The diversity of strains
The strain properties of TSE agents are thought to be enciphered in the structural conformation of the pathogenic form of PrPSc. The project will provide a better definition of prion strains based on their structural and biochemical properties, and will establish relations with their physiological and pathological features. IMMUNOPRION began by producing in vitro synthetic variants of prions because they constitute a reliable and homogenous source, mimicking natural strain diversity. Then, the project will switch to naturally infectious strains in mice, hamsters and sheep. A new imaging technique was set up to identify structures of prion strains, by means of electron cryotomography reaching a four-nanometres resolution, which is not achievable with other methods. Macromolecular prion assemblies will then be analysed in gut follicular dendritic cells (FDCs), which are infected following oral contamination with different prion strains.

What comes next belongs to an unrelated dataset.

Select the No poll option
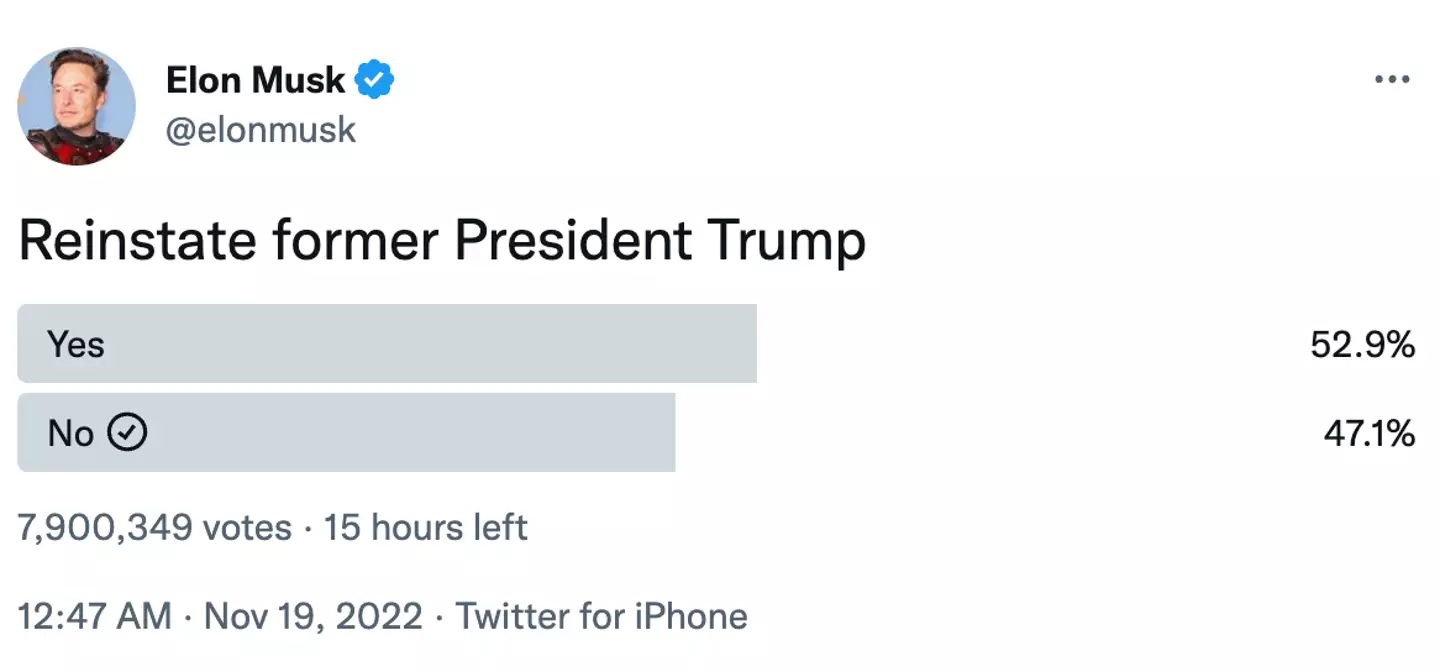(x=346, y=432)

The prion contagion IMMUNOPRION aims to acquire a better understanding of the species barrier by carrying out research using rodents, to probe the transmission of TSE agents of animal origin to humans. The tropism of human prions is studied in vivo by means of a dedicated mouse model combining transgenic expressions of PrpC from various origins and the graft of a human immune system. This model allows direct testing on prions of concern, including BSE, CWD (Chronic Wasting Disease, in deer) and other emerging prions strains.

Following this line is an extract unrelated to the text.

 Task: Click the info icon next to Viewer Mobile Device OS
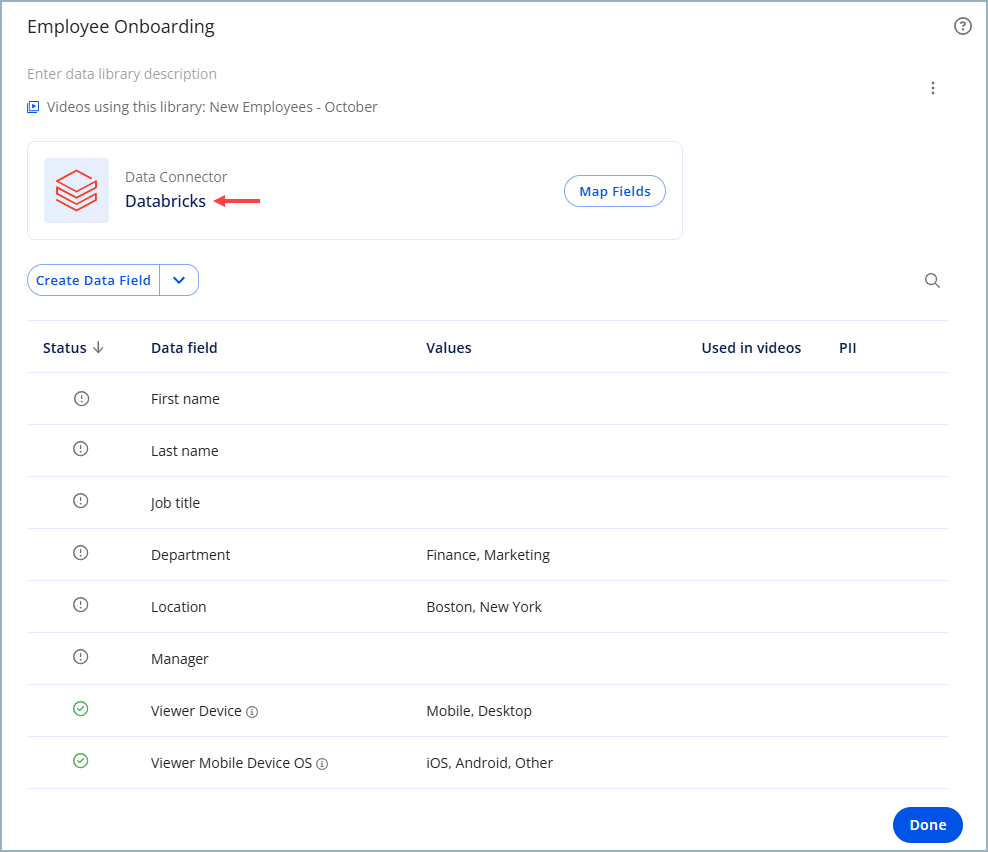point(322,763)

Several lines of evidence support that the immune system plays a key role during the stages of the disease. The project aims to understand how innate immunity, including dendritic cells and complement, mediates interactions with specific strains of prions. There are good reasons to believe that the host immune system is tolerant to all (or most) epitopes except those that are buried in PrPC and are revealed only in transconformed PrPSc. On the basis of PrPsc structure models, peptides buried inside the native PrpC are used in dedicated immunisation protocols to test for their ability to raise antibody responses in mouse models.

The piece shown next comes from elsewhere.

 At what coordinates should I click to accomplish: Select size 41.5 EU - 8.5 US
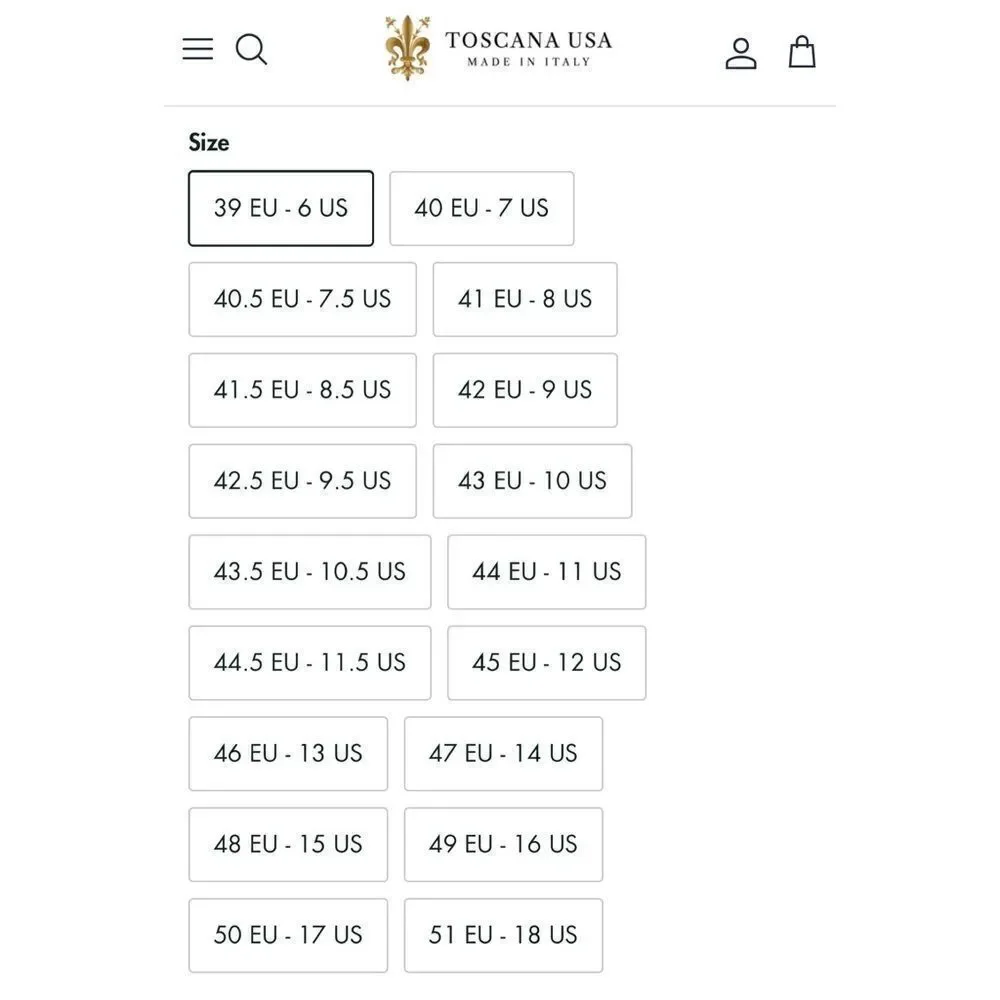pos(302,390)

A rational food safety policy cannot be attained without a detailed scientific knowledge of TSE pathogenesis. This is the reason for the importance of mouse models in many of the research activities. The project emphasises immunological parameters since it appears that the immune system is an accomplice of the TSE agent during lympho-invasion. However, it seems that it may also act as a highly sensitive alarm and first line of defence.
The potential development of an acquired immune response against uncovered epitopes of PrPSc may serve as a witness of infection and a tool for early diagnosis. Access to the structural features of various sources of prions will allow for determining the exact cartography of the major strains of prions, and will result in a well-standardised map of prion diversity, which will be used to relate the morphological specificities to the pathogenic profile. This will help European countries to define the highest possible standards of consumer protection, through better safety of food products. Therefore, the results of this research will have a major impact on the development of improved food safety measures.